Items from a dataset

────────────────────

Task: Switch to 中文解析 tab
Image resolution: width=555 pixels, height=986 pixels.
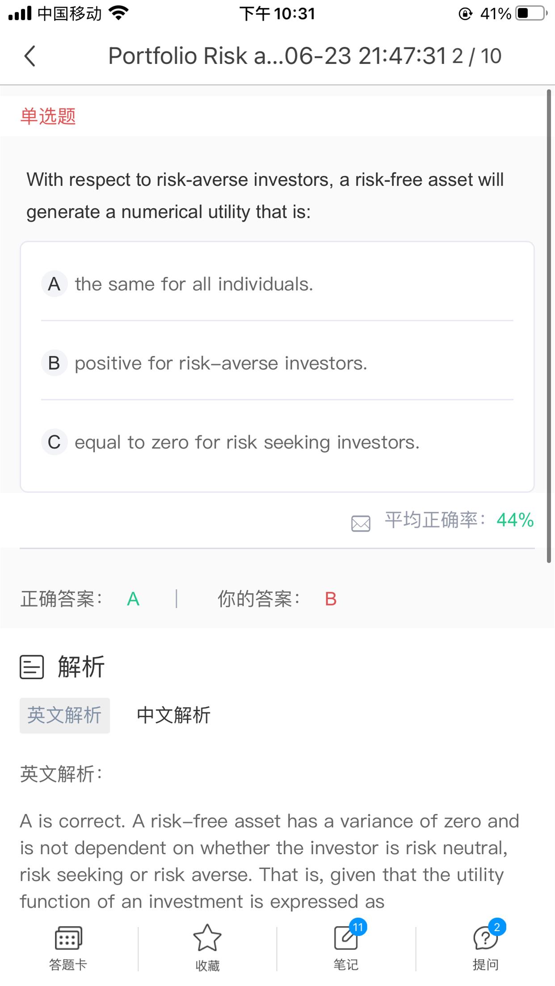Action: 173,715
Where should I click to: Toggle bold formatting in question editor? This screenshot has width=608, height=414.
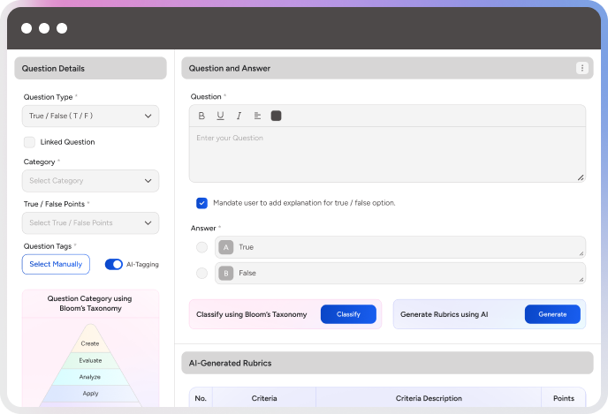tap(201, 116)
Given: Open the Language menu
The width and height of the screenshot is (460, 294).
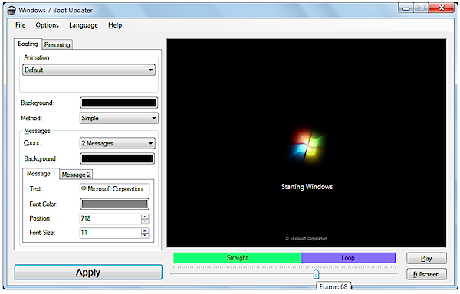Looking at the screenshot, I should pos(84,25).
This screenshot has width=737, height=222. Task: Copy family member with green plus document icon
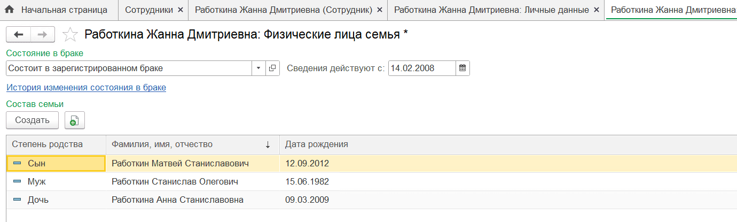75,120

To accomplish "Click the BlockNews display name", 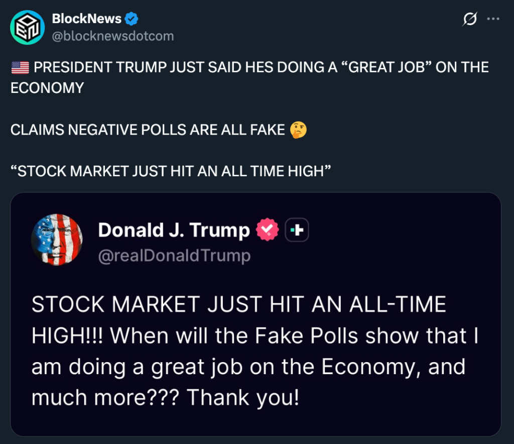I will 86,19.
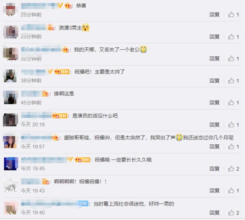The image size is (245, 220).
Task: Thumbs-up the '当时看上流社会很迷他' comment
Action: point(231,213)
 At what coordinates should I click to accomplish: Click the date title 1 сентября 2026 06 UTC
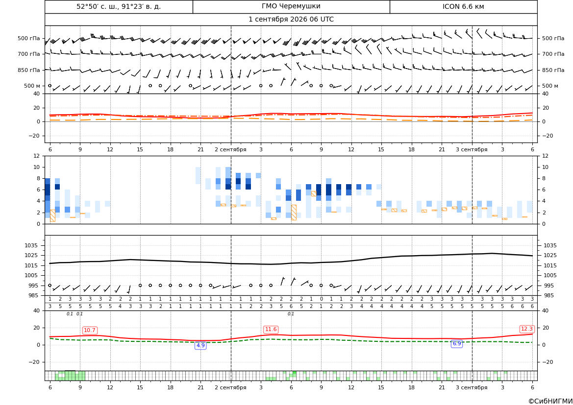[291, 20]
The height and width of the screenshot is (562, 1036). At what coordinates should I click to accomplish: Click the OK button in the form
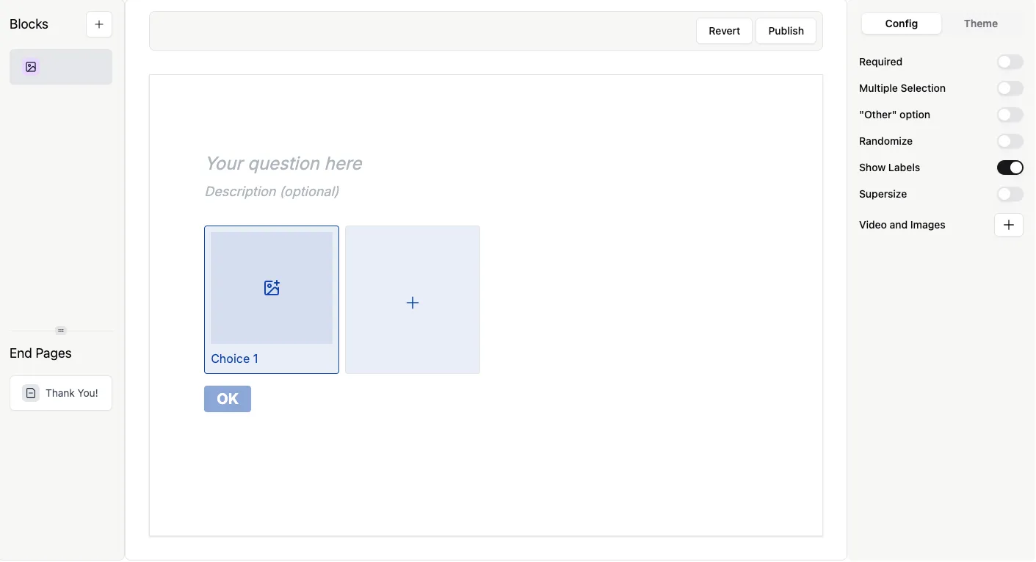[x=228, y=399]
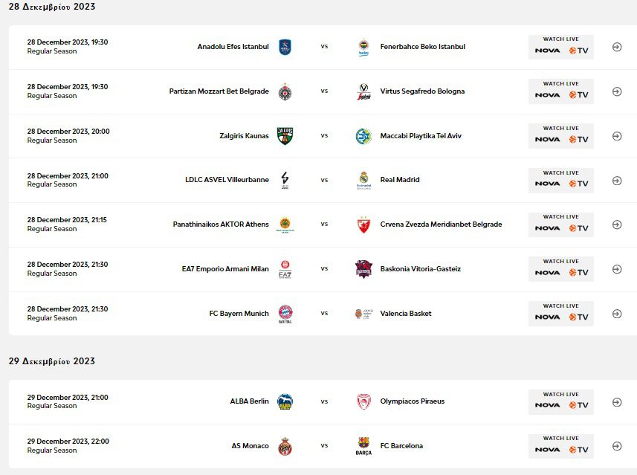Open Baskonia Vitoria-Gasteiz team link
Screen dimensions: 637x475
(x=420, y=269)
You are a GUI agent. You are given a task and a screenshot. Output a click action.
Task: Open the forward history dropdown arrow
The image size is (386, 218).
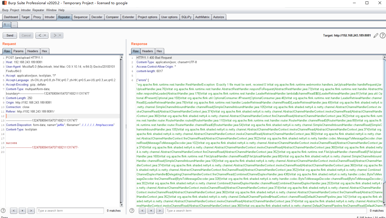click(x=60, y=35)

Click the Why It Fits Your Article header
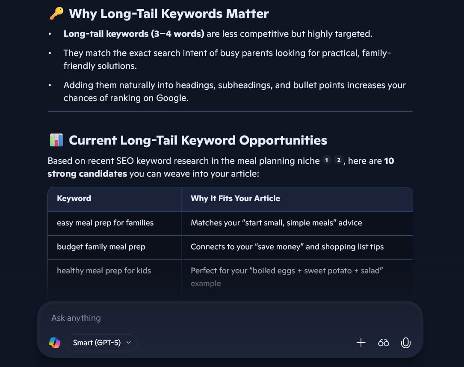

────────────────────

— What this task involves —
Lines from the one containing "The image size is (386, 218)." through the end of the entries above, both included, are to be written out exactly; no pictures and no other lines.

— Exercise result —
The image size is (386, 218).
click(x=60, y=35)

Click the Why It Fits Your Article header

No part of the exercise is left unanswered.